### Provided text
*** Block opens ***
One of me in my PINK shirt, with like a 16-17"....we caught a buttload this size.









Joe_joe with a nice one:









The Dagga with one..I just like the raft and the river in the background...and the reflection in the glasses of me taking the pic:


----------



## StuckAtHome (Apr 29, 2004)

I haven't downloaded mine from the camera yet, jeesh....

I'll get to it tonight or tomorrow. Like Andy told me in PA, fishing was so good I stopped taking pics of any fish, threw a 19.5" back so I could get another. We even got a see a bikini hatch on our float Andy.

Stuck


----------



## SPEAKSUP (Feb 19, 2009)

Fishing spots are going to get out to the slob fishermen no matter what. 

Someones friend was fishing went down a trail and hit this spot produced good fish. 

It don't even have to be on a board cause someone is going to share. People taking it to serious. 

Want to do something about it. I know I have gotten into multiple confrontations yelling at guys and kids to pick their thrash up. I have picked countless chicken liver containers up. 

Gotten into a fight with a guy at a private pond. We pulled up and he was throwing tires into the water. Take a stand and quit being so passive. 

Tell people to quit taking fish. Like when I was at Home Stead park a couple of days ago. Dan caught a nice 3.2 lb. Bass which is decent coming out of there. Asian guy comes over and asked if he could keep it. 

NO need to take a stand see someone thrashing call the cops or ODNR. I know Ive called Plain City cops and Marysville cops for kids drinking and tearing up spots. 

Be Active not Passive and teach fellow anglers to Respect the land.


----------



## TightLine (Apr 15, 2004)
*** Block closes ***
### Task requirements
Reproduce the part of the fishing forum thread above starting at "Gotten into a" and ending at "tearing up spots.".

### Available data
*** Block opens ***
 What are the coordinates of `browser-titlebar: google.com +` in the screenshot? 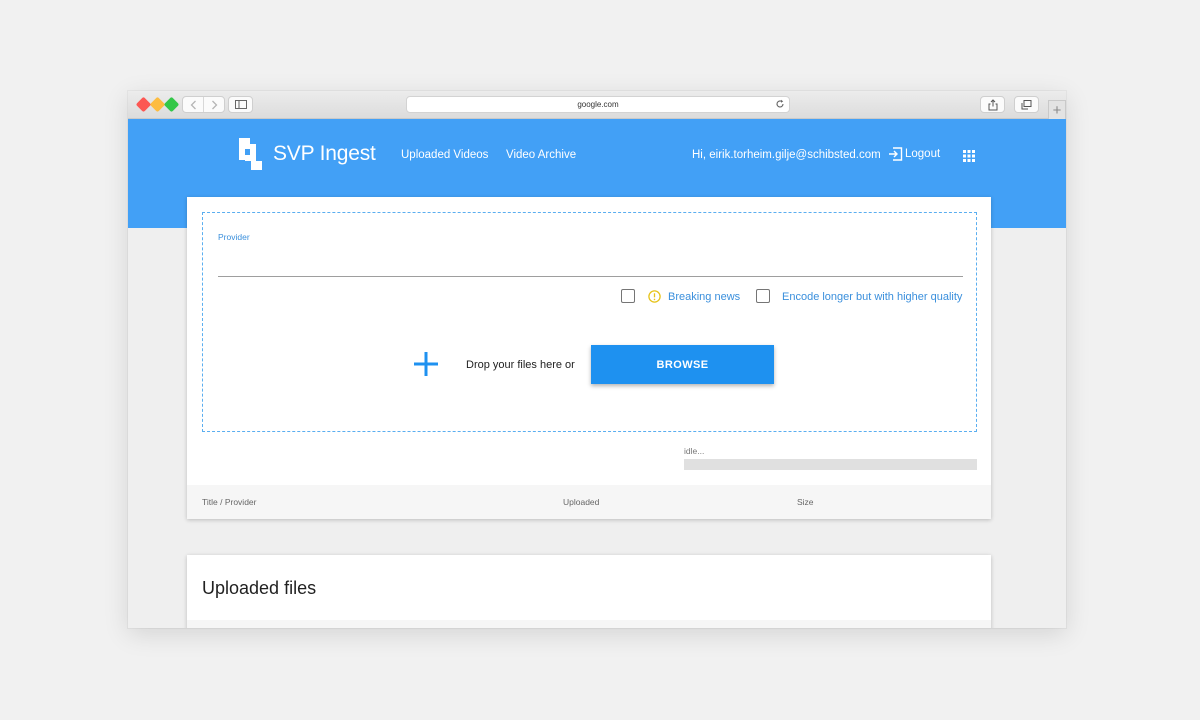 It's located at (597, 105).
*** Block closes ***
### Output for this task
Gotten into a fight with a guy at a private pond. We pulled up and he was throwing tires into the water. Take a stand and quit being so passive. 

Tell people to quit taking fish. Like when I was at Home Stead park a couple of days ago. Dan caught a nice 3.2 lb. Bass which is decent coming out of there. Asian guy comes over and asked if he could keep it. 

NO need to take a stand see someone thrashing call the cops or ODNR. I know Ive called Plain City cops and Marysville cops for kids drinking and tearing up spots.